A broad sell-off that analysts attribute partly to worries about artificial intelligence displacing existing business models has driven internet company valuations down to multi-year lows, according to Jefferies. The brokerage's team says the market's pessimism may have overshot, and that recent developments point toward a scenario where major internet platforms ultimately benefit from AI rather than being displaced by it.
Jefferies' view
Analyst John Colantuoni told clients that, in his view, "recent developments suggest Internet is evolving into an AI beneficiary, turning the recent sell-off into a buying opportunity." Jefferies notes that internet stocks have declined about 30% year-to-date and now trade at what the firm calls a "record 30% discount to the S&P500." The firm also highlights that current multiples sit roughly "70% below their '22 peaks."
Platform dynamics cited by Jefferies
Jefferies points to a number of shifts it believes reduce the risk of larger platforms being displaced. The firm says OpenAI is stepping back from consumer-facing product ambitions and from pursuing direct checkout capabilities, while Google has signaled it will remain a referral source rather than supplant partners. These developments, Jefferies argues, leave big internet platforms positioned to capture benefits from AI integration.
Stock-level upgrades
Against that backdrop, Jefferies raised its recommendations on two companies. The firm upgraded Expedia Group to Buy, highlighting what it describes as an "underappreciated EPS algorithm." Jefferies expects more than three years of 20% plus earnings-per-share growth, underpinned by high-single-digit-plus lodging bookings growth, margin expansion and share repurchases. Despite those expectations, the firm notes Expedia's forward price-to-earnings ratio remains about "~40% below Internet."

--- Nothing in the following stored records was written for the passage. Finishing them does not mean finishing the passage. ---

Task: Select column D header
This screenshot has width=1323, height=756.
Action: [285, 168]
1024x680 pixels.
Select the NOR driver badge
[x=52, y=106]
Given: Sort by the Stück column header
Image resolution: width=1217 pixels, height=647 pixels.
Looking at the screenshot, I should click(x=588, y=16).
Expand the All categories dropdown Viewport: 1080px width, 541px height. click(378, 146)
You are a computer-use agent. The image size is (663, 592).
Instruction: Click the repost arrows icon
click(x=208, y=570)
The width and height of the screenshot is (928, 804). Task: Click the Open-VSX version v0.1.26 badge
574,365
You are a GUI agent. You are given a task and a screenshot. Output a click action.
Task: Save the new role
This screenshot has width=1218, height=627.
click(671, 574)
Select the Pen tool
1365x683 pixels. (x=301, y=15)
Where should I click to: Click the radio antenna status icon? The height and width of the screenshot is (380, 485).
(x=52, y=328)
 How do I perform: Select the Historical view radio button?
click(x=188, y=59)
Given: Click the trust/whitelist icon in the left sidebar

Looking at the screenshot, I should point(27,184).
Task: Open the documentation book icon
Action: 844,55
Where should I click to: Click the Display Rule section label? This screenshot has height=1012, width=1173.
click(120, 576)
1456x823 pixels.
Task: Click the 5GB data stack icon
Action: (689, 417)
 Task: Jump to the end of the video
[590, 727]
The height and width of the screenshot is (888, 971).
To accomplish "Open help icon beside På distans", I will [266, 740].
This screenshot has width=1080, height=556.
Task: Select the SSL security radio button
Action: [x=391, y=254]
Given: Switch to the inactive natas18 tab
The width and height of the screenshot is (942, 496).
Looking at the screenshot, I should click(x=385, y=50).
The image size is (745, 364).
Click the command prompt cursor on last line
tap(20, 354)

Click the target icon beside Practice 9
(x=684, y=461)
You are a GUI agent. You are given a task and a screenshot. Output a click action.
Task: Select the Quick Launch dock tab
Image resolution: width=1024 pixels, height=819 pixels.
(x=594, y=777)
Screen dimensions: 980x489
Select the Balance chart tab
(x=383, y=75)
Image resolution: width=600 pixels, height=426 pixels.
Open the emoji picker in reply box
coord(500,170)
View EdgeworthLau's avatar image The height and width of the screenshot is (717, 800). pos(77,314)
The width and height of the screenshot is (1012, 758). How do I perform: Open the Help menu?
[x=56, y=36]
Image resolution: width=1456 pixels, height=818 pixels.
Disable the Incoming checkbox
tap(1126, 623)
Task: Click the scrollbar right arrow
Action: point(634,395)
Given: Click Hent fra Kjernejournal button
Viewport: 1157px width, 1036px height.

Instacart was also upgraded to Buy. Jefferies cited "underappreciated growth engines" and projects at least mid-teens EPS growth for more than five years. The firm expects that growth to be driven by accelerating gross transaction value, expanded partnerships, stronger enterprise demand and international expansion. Jefferies adds that Instacart's valuation, about 25% below the Internet sector, "sits near an all-time low" even as growth re-accelerates.
Investment implication
Jefferies argues these valuation dislocations create "attractive entry points" for investors, framing AI as a potential tailwind to the sector rather than a persistent threat. The firm’s analysis centers on the view that recent strategic moves by AI providers reduce direct competitive pressure on major internet platforms and leave room for those platforms to capture upside as AI adoption progresses.
Key sections:
- Market context: Internet stocks down roughly 30% YTD and trading at a record 30% discount to the S&P500, with multiples 70% below 2022 peaks.
- Company upgrades: Expedia Group and Instacart moved to Buy based on expected multi-year EPS growth and underappreciated growth drivers.
- Sector implication: Jefferies views AI as a potential net positive for large internet platforms given recent strategic shifts by AI providers.